Foundations of Flight—Sit-to-Sit Front-Flip Transition
Brought to you by Niklas Daniel of AXIS Flight School at Skydive Arizona in Eloy. Photos by Brianne Thompson. For more information visit axisflightschool.com or search “Axis Flight School” on Facebook.
- To increase balance in the sit-fly position
- To learn to fly through multiple axes
- To learn a basic, over-the-head transition
Begin in a neutral and comfortable sit-fly position (see “Thinking on Your Feet,” January 2011 Parachutist) on a heading perpendicular to the line of flight. Pick a point on the horizon that will confirm your heading during this maneuver. After each attempt, check your heading and altitude.
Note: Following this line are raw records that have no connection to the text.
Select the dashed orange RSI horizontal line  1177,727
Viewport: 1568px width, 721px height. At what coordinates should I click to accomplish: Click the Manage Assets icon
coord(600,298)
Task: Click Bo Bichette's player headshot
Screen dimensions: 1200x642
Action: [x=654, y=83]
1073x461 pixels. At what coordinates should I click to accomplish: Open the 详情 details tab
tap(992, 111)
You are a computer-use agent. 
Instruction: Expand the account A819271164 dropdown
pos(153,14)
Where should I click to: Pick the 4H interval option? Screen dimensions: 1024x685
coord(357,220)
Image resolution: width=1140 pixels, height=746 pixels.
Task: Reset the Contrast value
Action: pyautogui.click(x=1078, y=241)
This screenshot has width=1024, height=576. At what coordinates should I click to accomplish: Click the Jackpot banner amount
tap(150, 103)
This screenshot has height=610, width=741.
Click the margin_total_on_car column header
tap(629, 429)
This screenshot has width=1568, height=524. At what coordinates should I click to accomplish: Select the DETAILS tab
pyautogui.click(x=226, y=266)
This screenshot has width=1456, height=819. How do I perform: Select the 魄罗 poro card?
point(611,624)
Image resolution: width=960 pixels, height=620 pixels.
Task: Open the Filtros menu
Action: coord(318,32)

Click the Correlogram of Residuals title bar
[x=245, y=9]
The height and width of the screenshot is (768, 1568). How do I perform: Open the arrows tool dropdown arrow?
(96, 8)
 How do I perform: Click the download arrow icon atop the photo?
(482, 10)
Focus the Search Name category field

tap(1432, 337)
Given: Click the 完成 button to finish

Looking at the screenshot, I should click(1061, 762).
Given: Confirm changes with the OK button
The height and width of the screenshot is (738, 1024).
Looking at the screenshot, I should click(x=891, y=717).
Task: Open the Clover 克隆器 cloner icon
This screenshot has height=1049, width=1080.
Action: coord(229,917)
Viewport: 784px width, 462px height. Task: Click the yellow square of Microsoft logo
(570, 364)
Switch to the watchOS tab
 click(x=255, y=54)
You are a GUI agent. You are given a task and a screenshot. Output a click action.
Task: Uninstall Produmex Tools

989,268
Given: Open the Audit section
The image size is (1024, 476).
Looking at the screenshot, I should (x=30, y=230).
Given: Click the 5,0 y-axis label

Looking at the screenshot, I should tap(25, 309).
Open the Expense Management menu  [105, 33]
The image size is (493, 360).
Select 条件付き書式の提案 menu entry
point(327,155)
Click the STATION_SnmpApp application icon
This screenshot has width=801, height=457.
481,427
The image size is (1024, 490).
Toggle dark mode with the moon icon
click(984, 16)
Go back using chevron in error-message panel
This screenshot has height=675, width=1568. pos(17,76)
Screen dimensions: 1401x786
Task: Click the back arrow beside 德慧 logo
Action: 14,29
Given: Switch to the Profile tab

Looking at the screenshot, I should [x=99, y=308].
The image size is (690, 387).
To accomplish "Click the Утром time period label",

From your neutral sit-fly body position, allow your upper body to rock forward by tucking your chin in toward your chest. (If you were observing yourself from the side, you’d see your shoulders cross the threshold of the vertical axis that passes through your knees.) Make sure that you aren’t reaching behind yourself and down with your arms for lift. If you are, this move will be difficult to make (and you’ll want to work more on your neutral position). Keep your knees about shoulder-width apart and refrain from tucking into a ball! Ultimately, you want to be able to fly your body through the entire transition rather than “hucking it” over. Be aware of the airflow on your arms. You can use your arms as stabilizers, as well as adding more power to the flip, if you choose.
During your first few attempts, you may notice that you have tunnel vision and aren’t seeing what is happening. Try to become in tune with how the transition feels. As you become more proficient, you will notice that your vision will widen.
Most jumpers have a tendency to backslide a little during their first attempts at this transition. This is because they’re performing the transition slowly, which means that they’re leaning forward and exposing the front of their torsos to the relative wind for enough time that it causes drive. You can counter this by adding a bit more power at the beginning of the move and focusing on a strong finish position. Once you’ve developed this, you can then work on slowing down the transition. If you are flying in the tunnel, you will want to center yourself after each transition to make sure you have enough space between yourself and the wall behind you.